Here is the latest news from David Gans, producer and host of the Grateful Dead Hour.

GD on archive.org, cont’d

The “Thanksgiving massacre” issue is a week old. The New York Times has covered it, and of course it’s been thrashed out all over cyberspace. Phil Lesh posted a message on his web site that has given many aggrieved heads reason for hope. Here is a post from The Well, by Craig Hillwig (reproduced here with his permission, of course) that answers Dennis McNally’s statements in the NYT:
Re: Lack of community. If that means walking to the post office to weigh your padded envelope and post it, then ok. But the LMA was more than that. Each posted show on the LMA had a place where you could comment, review the show or the tape, and reminisce about the performance. There were many, many heartfelt soliloquies … “This was my first show!” “This was the show where I [my SO, my Mom, etc.] finally ‘got it'”. “Hoo boy, the bus broke down and we never made it…fortunately we had a vial and an OZ and were able to listen to the radio broadcast”. You get the picture.

If that’s not community, then neither is most of the WELL.

I’m not sure that McNally ever really appreciated the extent to which Deadheads were early adopters of the Internet as a community medium.

Sure, the ability to download the shows themselves is not an essential element of that community. But he’s dead wrong to the extent he is discounting the community aspect of the LMA.

I think the band is going to back away from this decision – not entirely, but certainly with regard to audience recordings. Update: This is from a friend who agreed to let me post it but asked that I not use his/her name:
Pop (Music) Quiz:

What is odd about this picture?

1) Become pioneering musical ensemble that develops wildly popular genre of music and associated life style.

2) Put drug addicts in charge of your huge stash of insanely marketable music archives.

3) Turn a blind eye (for two decades) while your archives are given away, ransacked, sold and traded for “favors” by your very own employees. Simultaneously allow your potential customers to freely record and trade the music they consistently beg you to sell to them.

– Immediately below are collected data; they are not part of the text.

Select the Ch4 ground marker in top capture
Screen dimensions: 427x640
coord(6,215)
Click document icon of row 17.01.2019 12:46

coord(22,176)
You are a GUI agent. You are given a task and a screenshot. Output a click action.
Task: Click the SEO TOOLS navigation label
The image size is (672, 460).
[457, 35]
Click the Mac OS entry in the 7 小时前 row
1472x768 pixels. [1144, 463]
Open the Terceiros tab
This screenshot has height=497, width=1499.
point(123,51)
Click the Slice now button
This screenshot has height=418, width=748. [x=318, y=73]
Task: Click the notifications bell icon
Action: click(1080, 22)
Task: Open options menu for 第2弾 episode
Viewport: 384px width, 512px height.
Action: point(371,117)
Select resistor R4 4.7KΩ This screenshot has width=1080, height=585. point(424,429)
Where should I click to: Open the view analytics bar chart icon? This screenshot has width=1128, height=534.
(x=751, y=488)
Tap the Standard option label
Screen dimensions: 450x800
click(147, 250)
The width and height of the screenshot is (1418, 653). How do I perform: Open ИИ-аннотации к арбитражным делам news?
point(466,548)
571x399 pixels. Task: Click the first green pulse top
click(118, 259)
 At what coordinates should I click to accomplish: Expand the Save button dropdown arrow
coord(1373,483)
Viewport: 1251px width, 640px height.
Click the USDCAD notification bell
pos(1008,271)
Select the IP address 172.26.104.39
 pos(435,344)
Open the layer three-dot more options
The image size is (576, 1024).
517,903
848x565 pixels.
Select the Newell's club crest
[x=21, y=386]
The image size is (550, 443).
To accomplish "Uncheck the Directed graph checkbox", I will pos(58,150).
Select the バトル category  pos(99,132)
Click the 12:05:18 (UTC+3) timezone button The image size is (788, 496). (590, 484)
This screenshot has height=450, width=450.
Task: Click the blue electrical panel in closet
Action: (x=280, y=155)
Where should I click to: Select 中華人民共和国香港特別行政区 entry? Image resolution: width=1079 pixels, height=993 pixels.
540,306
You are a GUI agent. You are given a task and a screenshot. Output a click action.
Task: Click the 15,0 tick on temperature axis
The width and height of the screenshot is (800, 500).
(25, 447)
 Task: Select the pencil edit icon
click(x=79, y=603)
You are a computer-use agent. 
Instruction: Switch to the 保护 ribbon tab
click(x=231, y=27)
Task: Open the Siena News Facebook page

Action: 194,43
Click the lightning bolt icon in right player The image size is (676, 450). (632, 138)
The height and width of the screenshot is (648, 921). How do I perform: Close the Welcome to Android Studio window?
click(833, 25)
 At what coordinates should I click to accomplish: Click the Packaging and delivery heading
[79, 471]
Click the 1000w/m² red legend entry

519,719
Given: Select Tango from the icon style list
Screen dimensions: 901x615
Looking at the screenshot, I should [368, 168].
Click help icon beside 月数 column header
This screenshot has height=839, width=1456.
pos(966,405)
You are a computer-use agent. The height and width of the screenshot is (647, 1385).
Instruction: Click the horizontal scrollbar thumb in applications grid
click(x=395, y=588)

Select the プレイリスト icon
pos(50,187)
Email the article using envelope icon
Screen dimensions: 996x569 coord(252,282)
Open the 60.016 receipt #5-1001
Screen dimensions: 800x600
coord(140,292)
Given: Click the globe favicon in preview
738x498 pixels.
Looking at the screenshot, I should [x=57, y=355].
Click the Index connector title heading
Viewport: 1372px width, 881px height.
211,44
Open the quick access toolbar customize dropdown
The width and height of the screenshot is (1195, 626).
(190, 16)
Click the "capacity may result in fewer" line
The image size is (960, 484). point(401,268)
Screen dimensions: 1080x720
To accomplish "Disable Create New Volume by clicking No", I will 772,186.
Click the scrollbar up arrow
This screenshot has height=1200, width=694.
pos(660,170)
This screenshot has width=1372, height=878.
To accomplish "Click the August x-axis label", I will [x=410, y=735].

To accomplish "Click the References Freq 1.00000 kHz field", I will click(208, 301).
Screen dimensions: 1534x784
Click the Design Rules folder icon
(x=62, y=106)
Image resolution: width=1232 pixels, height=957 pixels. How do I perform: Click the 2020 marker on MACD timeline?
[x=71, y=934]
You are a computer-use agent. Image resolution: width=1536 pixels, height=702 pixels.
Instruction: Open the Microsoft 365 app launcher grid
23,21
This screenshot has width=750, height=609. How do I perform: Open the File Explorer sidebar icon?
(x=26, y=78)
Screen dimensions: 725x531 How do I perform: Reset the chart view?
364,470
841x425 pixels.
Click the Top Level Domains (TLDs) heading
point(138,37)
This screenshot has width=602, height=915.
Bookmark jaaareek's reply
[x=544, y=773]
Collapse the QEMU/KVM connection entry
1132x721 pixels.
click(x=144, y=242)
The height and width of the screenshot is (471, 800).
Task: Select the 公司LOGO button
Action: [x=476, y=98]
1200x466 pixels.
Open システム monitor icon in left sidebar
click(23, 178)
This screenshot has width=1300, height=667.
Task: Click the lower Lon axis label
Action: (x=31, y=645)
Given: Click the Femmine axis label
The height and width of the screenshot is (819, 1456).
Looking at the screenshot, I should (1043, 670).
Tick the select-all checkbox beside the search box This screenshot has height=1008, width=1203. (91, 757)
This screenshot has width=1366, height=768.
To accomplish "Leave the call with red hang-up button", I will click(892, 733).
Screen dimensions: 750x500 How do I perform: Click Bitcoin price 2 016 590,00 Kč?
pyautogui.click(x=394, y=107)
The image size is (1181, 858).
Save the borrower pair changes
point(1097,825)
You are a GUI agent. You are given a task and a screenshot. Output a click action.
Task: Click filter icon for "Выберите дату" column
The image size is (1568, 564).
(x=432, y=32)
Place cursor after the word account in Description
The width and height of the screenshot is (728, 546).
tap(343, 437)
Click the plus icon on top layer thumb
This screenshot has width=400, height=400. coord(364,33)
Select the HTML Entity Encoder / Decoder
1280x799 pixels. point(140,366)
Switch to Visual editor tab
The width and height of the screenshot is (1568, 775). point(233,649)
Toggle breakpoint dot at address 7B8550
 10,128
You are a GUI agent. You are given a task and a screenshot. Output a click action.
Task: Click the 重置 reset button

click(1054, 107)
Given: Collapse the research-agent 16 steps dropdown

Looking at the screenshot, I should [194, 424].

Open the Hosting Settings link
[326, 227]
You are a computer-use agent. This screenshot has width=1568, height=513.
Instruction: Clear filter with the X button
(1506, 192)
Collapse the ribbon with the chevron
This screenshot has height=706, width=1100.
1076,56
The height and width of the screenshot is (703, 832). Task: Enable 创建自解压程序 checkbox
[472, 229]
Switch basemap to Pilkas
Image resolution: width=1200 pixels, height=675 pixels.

4) Wait to start selling your archives until your maximum sales potential starts to decline (and, despite numerous requests from your customers, fail to provide accurate information regarding the products being sold and refuse to make available the specific music they request to purchase).

5) Endlessly bicker amongst yourselves…in public.

6) Get non-profit organization that gracefully provides much-loved service (of disseminating music you already let slip through your hands) to withdraw this service after they have been doing this for years.

Update: Statement from Matt Vernon, the curator of the GD section of the LMA.

Morning dew #3



Morning dew #3, originally uploaded by dgans.

Los Angeles, California, the morning after Thanksgiving.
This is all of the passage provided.